Comme tous les skateurs présents ce jour-là, cette famille récemment installée à Bordeaux adhère à l’association pour laquelle travaille Tony : La Brigade. Aujourd’hui cette structure, qui gère le fonctionnement de l’établissement, rassemble 3000 adhérents. Et Tony connait bien les habitués : « Le skate park est tous publics, c’est convivial. Il y a des enfants, des adultes, des garçons, des filles… Ah voilà Charlotte ! Elle, c’est une future championne de France » , prédit-il un brin sérieux.
Au skate park de Darwin, tout le monde a pris ses marques et les skateurs ne sont pas prêts de quitter leur QG. Pourtant, ils pourraient bien être forcés de glisser vers un nouveau spot.
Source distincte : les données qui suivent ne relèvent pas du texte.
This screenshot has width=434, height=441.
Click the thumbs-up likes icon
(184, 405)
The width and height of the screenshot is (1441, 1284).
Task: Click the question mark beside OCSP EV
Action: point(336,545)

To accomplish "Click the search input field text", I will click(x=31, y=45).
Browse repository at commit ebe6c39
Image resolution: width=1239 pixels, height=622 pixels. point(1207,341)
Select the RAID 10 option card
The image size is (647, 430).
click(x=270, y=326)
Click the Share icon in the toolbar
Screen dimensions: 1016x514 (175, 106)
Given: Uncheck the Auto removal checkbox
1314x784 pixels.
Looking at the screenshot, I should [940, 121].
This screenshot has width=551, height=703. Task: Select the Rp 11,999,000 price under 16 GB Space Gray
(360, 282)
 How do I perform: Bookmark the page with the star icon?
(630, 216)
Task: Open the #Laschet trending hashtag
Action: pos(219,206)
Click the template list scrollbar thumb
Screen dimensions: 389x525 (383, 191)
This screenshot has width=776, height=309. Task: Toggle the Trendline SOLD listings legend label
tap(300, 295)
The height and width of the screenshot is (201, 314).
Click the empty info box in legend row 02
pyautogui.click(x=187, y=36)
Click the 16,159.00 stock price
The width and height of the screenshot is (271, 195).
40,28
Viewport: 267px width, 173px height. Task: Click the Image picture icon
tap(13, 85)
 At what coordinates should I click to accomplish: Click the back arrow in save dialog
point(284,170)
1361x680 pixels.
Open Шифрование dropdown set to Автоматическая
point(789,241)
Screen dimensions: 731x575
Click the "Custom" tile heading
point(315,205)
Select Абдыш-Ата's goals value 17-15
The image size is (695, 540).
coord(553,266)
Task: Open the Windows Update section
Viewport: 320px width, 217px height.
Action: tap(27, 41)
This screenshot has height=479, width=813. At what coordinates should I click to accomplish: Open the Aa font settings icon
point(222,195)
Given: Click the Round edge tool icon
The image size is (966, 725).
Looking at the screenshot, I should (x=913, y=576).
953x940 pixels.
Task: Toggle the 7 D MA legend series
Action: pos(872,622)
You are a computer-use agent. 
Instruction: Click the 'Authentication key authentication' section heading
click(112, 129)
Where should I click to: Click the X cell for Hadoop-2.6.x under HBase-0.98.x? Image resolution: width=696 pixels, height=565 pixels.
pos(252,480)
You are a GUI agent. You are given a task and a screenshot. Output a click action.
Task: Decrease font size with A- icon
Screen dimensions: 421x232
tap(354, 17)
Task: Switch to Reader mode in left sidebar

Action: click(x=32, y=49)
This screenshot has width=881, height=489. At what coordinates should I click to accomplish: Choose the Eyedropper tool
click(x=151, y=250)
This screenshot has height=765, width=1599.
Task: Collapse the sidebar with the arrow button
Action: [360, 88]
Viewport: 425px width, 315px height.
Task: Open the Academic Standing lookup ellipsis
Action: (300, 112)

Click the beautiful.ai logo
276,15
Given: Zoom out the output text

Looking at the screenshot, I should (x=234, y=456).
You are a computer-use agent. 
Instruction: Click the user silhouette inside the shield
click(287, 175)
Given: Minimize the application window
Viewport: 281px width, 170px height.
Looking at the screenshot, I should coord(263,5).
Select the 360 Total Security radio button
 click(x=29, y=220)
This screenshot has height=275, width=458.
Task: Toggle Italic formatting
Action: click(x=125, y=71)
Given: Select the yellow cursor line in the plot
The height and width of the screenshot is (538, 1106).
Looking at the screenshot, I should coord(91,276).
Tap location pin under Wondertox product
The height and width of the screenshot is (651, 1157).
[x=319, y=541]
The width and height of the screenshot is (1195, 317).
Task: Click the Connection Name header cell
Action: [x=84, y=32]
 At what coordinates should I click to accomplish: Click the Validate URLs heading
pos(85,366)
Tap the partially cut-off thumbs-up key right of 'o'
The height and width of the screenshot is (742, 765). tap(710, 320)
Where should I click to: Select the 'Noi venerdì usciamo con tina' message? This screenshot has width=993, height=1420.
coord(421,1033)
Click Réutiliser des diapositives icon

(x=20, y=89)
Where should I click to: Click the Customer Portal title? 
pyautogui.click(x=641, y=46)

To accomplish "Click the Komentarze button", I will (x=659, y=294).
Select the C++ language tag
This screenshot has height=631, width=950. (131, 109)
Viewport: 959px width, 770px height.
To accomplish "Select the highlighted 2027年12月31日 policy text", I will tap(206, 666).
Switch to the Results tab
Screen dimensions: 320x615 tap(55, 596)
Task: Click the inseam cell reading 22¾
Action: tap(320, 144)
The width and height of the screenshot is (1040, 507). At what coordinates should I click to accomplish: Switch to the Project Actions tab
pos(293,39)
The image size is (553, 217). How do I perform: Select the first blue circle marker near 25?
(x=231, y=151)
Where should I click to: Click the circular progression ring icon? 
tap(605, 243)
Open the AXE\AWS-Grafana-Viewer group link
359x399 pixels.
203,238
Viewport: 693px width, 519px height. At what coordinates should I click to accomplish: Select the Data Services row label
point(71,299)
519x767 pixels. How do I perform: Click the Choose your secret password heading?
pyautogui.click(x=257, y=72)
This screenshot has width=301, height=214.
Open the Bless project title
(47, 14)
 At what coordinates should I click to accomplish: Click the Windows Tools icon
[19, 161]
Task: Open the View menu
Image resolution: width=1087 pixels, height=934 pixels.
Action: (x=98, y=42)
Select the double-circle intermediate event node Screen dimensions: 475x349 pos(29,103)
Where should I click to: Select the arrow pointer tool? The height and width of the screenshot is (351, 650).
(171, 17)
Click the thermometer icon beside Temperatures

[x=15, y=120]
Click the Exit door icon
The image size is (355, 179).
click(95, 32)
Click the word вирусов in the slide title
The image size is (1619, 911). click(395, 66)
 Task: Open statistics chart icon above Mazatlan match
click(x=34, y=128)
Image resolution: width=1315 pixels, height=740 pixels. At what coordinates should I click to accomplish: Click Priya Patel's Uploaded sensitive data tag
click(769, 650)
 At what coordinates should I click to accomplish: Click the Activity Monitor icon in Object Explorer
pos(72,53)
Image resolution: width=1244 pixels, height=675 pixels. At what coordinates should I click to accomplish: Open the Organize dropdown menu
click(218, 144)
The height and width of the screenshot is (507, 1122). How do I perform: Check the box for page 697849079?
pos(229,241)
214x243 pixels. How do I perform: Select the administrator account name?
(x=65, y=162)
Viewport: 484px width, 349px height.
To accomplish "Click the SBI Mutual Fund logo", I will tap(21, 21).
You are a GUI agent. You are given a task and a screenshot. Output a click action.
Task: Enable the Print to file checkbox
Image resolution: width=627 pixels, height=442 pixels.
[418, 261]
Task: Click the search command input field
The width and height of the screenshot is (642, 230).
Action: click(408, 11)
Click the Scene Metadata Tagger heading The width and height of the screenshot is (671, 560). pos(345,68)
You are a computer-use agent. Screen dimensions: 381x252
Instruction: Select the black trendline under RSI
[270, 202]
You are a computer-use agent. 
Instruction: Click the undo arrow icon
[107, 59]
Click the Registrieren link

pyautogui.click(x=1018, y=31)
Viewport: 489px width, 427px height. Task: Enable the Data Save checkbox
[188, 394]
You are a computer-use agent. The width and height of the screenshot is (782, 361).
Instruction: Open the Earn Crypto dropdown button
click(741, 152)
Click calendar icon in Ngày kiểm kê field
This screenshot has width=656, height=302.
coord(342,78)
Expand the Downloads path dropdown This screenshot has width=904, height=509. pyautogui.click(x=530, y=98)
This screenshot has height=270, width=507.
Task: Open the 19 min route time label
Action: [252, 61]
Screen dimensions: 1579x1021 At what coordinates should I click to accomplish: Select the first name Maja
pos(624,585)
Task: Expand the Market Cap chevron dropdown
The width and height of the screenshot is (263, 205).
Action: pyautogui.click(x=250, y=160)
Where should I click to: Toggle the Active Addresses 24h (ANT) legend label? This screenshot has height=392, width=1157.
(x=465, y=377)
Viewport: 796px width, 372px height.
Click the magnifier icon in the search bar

Installation « clandestine »
Depuis deux ans, la présence de cet établissement à Darwin est menacée. Il faut dire que le skate park dispose d’un statut particulier. Contrairement aux premiers bâtiments à l’entrée de l’éco-système, le hangar où il est installé n’a jamais été acheté. C’est un peu par la force des choses que La Brigade a obtenu l’autorisation d’occuper cet espace .
Au départ, lorsque le groupe Evolution, en charge du projet Darwin, rachète une partie de l’ancienne Caserne Niel en 2009, il n’obtient pas le hangar. Ce dernier est utilisé pour stocker du matériel. Mais des skateurs s’y installent discrètement. « On a commencé à s’installer un peu clandestinement. On a ramené des conteneurs et des vieux canapés dans le hangar sans que la mairie ne le sache », confie Tony. « Il n’y avait rien pour nous à Bordeaux, alors on a ramené quelques modules d’occasion. » Face à la situation, Evolution tente sa chance et réussit à décrocher un contrat de location.
La Brigade est ainsi créée et l’association prend en charge la construction d’un véritable skate park indoor, à son image.
« Beaucoup de skateurs sont venus aider l’asso. On a commencé à construire de vraies rampes avec juste de la récup », se souvient Tony. En tout, 600 000 euros ont été investis dans ce projet privé. « Ça nous a permis de faire des économies. Normalement un skate park coûte 5 à 6 millions d’euros », souligne Aurélien Gaucherand, en charge de la vie associative à Darwin. La mairie les a même aidés à hauteur de 150 000 euros.
Malgré ces efforts, le skate park n’est pas à l’abri d’un retournement de situation. Car le groupe n’est que locataire et surtout, le succès de Darwin attire les promoteurs. La Brigade le sait bien : elle n’est pas propriétaire et ne dispose pas du même budget que ces nouveaux intéressés.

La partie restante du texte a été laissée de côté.